JN-Mathieu Belezi, après « C’était notre terre » voilà que paraît au Livre de Poche « Les Vieux fous », roman qui peut très bien se lire indépendamment du précédent, bien que « Les Vieux fous » semble être une sorte de prolongement de « C’était notre terre », un approfondissement du travail que l’écrivain Belezi accomplit sur l’Algérie coloniale, enfin je dirais plutôt sur la colonisation. Une question à brûle-pourpoint pour commencer : l’illustration de couverture, très surprenante, provocante même quand on sait ce que raconte votre roman, où l’on voit un homme à la chair imposante danser une sorte de gigue insouciante et endiablée, est-ce vous qui l’avez choisie ?

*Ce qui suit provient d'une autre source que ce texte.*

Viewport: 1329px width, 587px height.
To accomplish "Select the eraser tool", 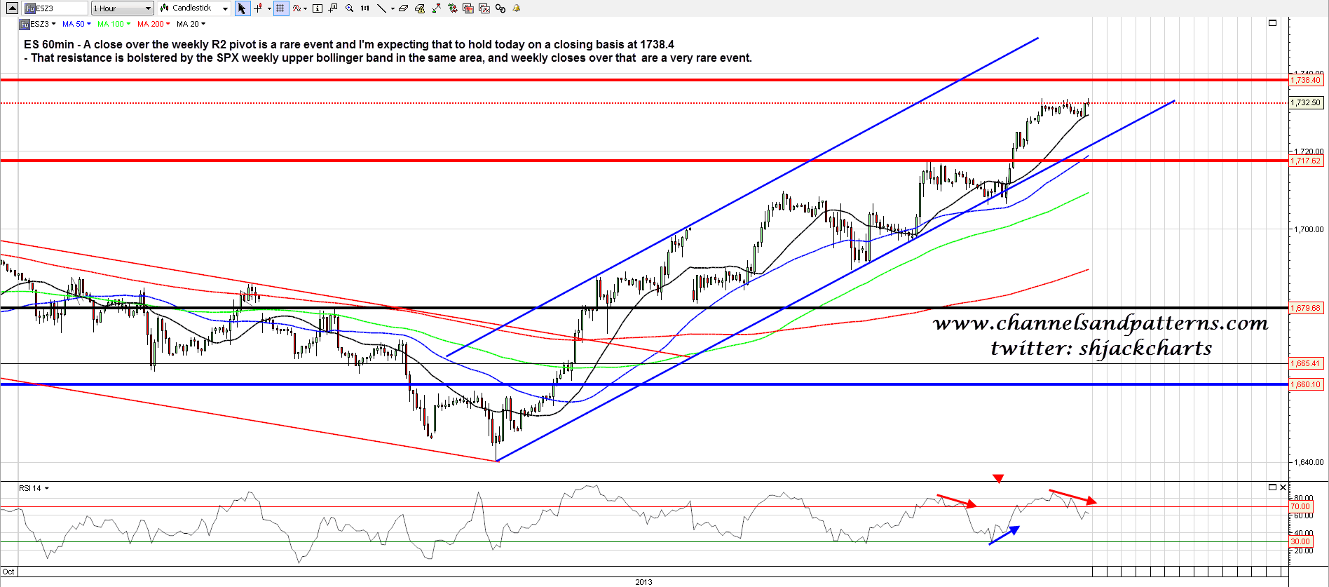I will click(404, 8).
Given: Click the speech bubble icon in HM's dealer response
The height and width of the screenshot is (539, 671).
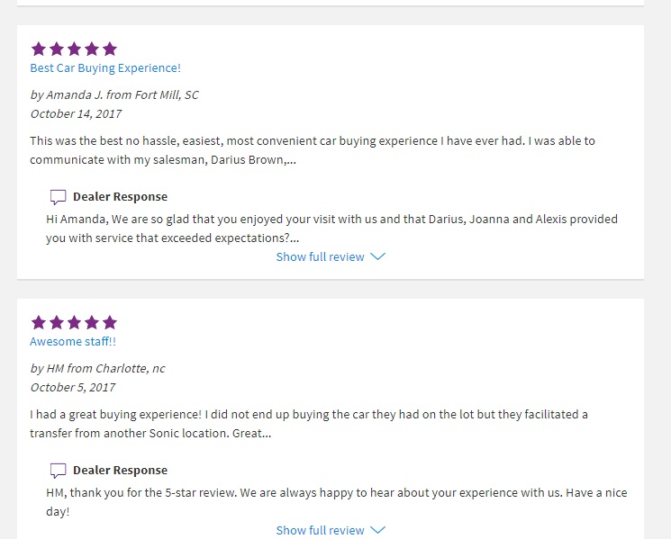Looking at the screenshot, I should tap(59, 471).
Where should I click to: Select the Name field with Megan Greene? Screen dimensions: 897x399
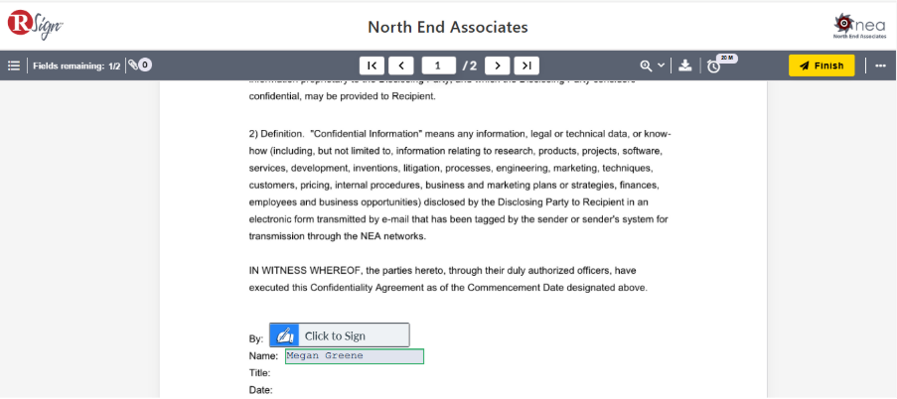[x=354, y=356]
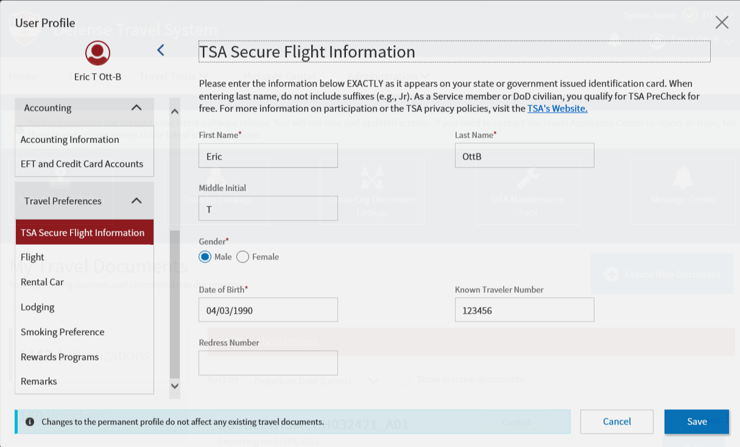The height and width of the screenshot is (447, 740).
Task: Click the Known Traveler Number field
Action: (524, 310)
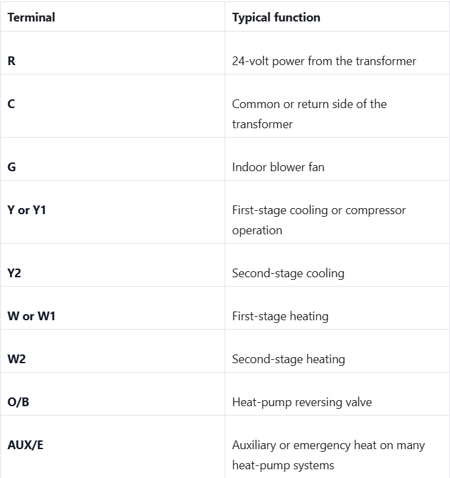Click the Common or return side description
This screenshot has width=450, height=478.
click(309, 114)
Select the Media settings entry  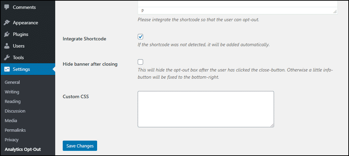[x=11, y=121]
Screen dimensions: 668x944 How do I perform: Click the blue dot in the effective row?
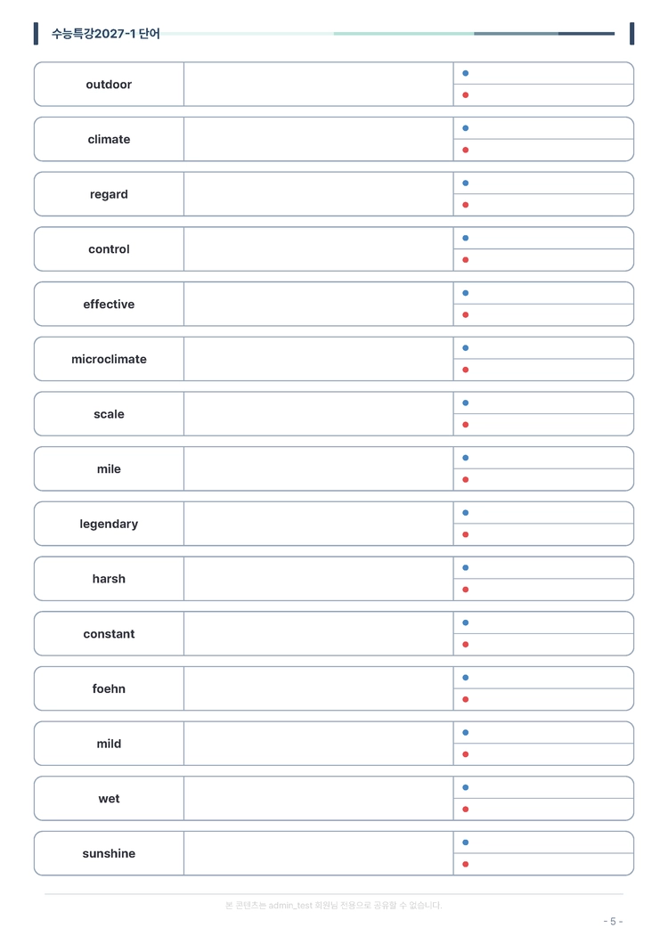(x=466, y=293)
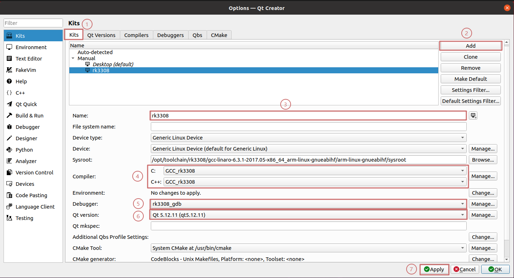
Task: Click the Python icon in sidebar
Action: click(10, 150)
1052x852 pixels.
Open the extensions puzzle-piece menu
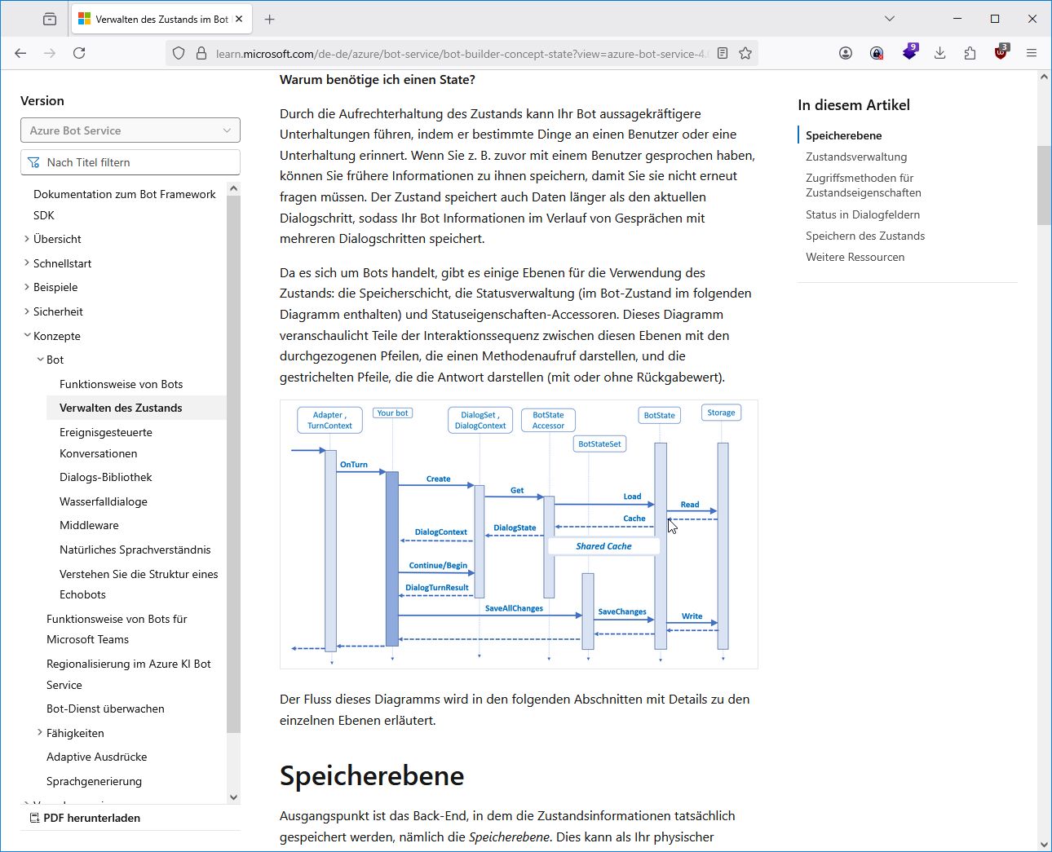[x=970, y=53]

MB- C’est sur une proposition de l’équipe du Livre de Poche qui, à partir d’un court texte que j’avais envoyé, texte définissant ce qui me paraissait être l’essence même du roman, son rythme endiablé, sa fureur baroque, son emportement ivre, m’a envoyé quelques photos, et à partir de ces photos j’ai choisi celle qui me semblait la plus proche, la plus à même d’illustrer la musique essentielle de ce texte, sans laquelle je n’aurais pas pu raconter l’histoire délirante de cruauté et d’insouciance d’Albert Vandel, satrape rayonnant du haut de ses cent cinquante ans de chair épanouie, roi des rois de ce vieux monde assassin, dernier spécimen d’une époque coloniale qui en quelques siècles et au nom d’une marche résolue vers le progrès, a dévasté le monde. Et c’est cela que devait exprimer l’illustration de couverture, vous comprenez, cette colonisation triomphante et délirante, plutôt qu’un énième souvenir d’une guerre d’Algérie dont on ne cesse de nous parler, sans jamais chercher à savoir où le mal a pris ses racines.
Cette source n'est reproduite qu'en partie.